> [TASK] Print each entry precisely; exclude the pictures.

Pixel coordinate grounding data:

§

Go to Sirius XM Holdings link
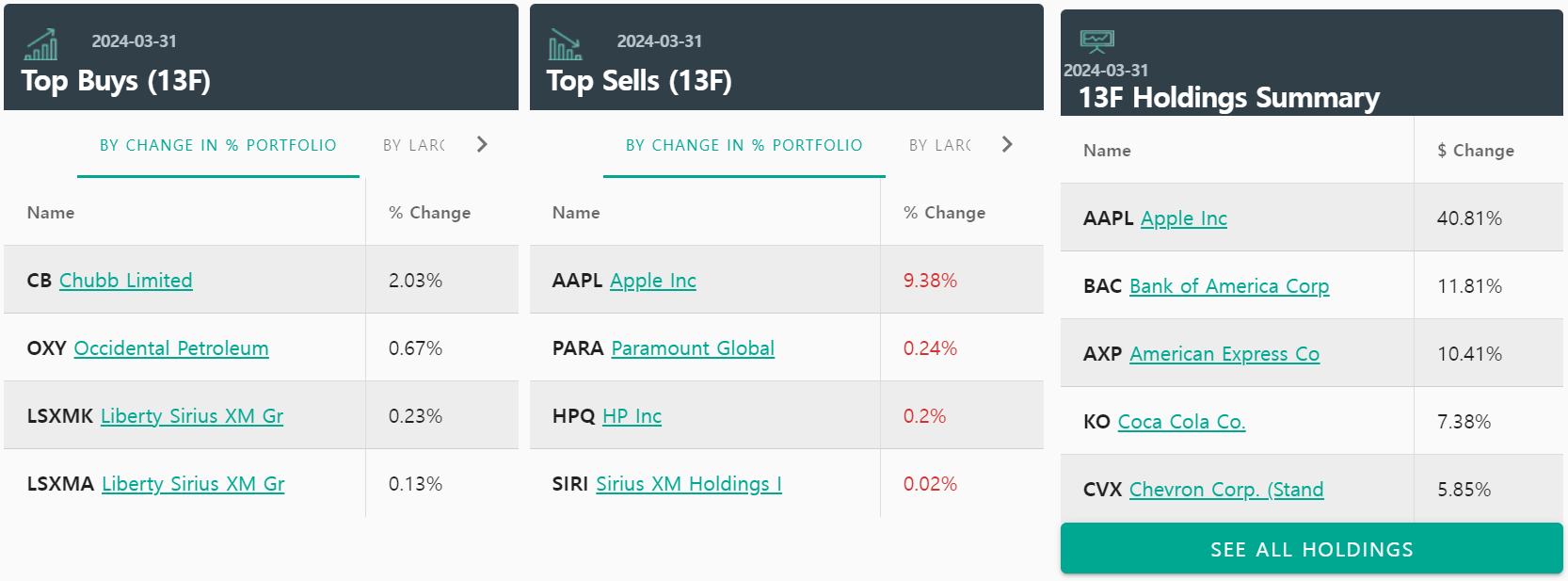1568x581 pixels. 689,484
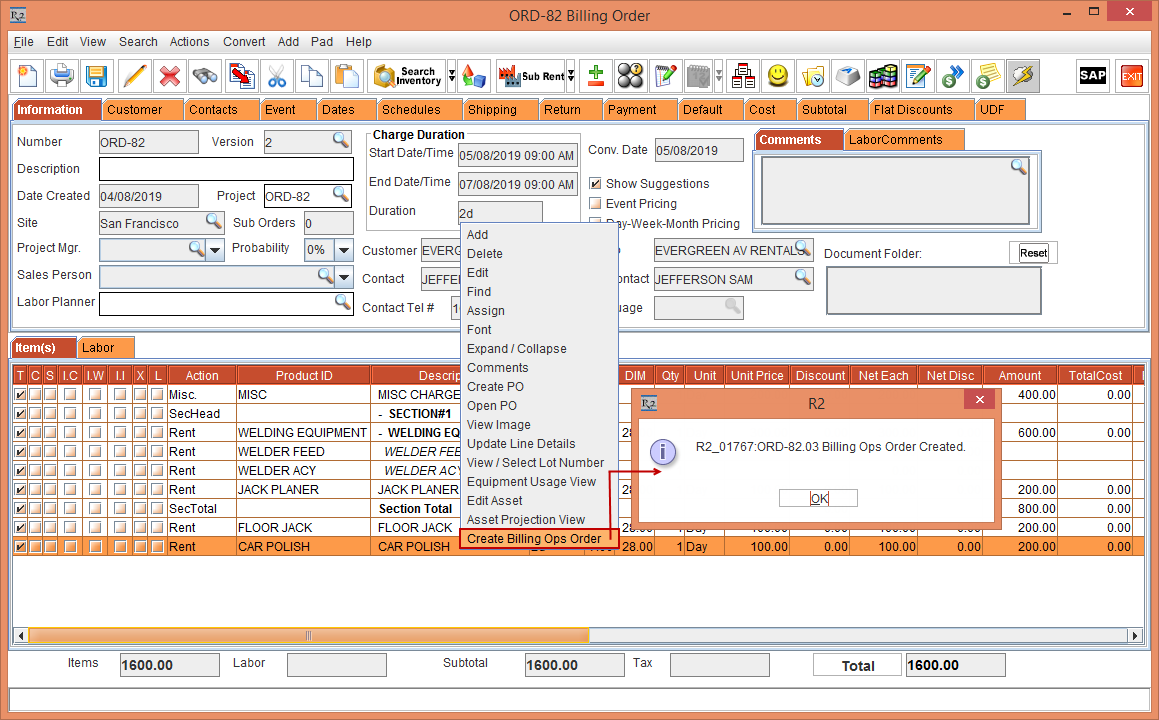Uncheck the T checkbox on CAR POLISH row
Image resolution: width=1159 pixels, height=720 pixels.
[x=20, y=547]
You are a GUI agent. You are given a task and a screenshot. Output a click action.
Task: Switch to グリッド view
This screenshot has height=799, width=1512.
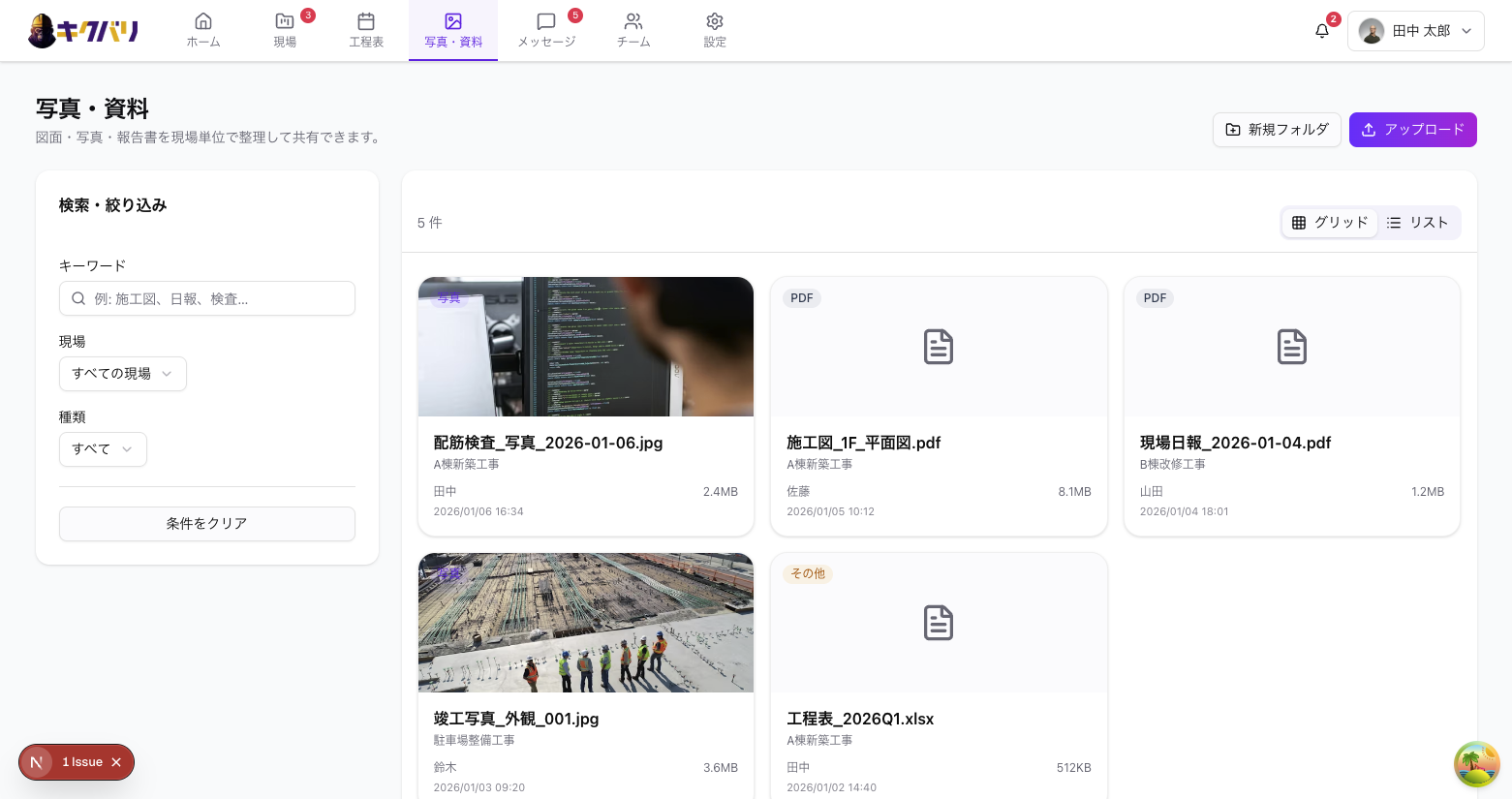[x=1330, y=223]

§

> [TASK RESULT]
Go to Sirius XM Holdings link
1568x581 pixels. 689,484
Uncheck the T checkbox on CAR POLISH row
Image resolution: width=1159 pixels, height=720 pixels.
[x=20, y=547]
You are a GUI agent. You are given a task and a screenshot. Output a click action.
Task: Switch to グリッド view
This screenshot has height=799, width=1512.
[x=1330, y=223]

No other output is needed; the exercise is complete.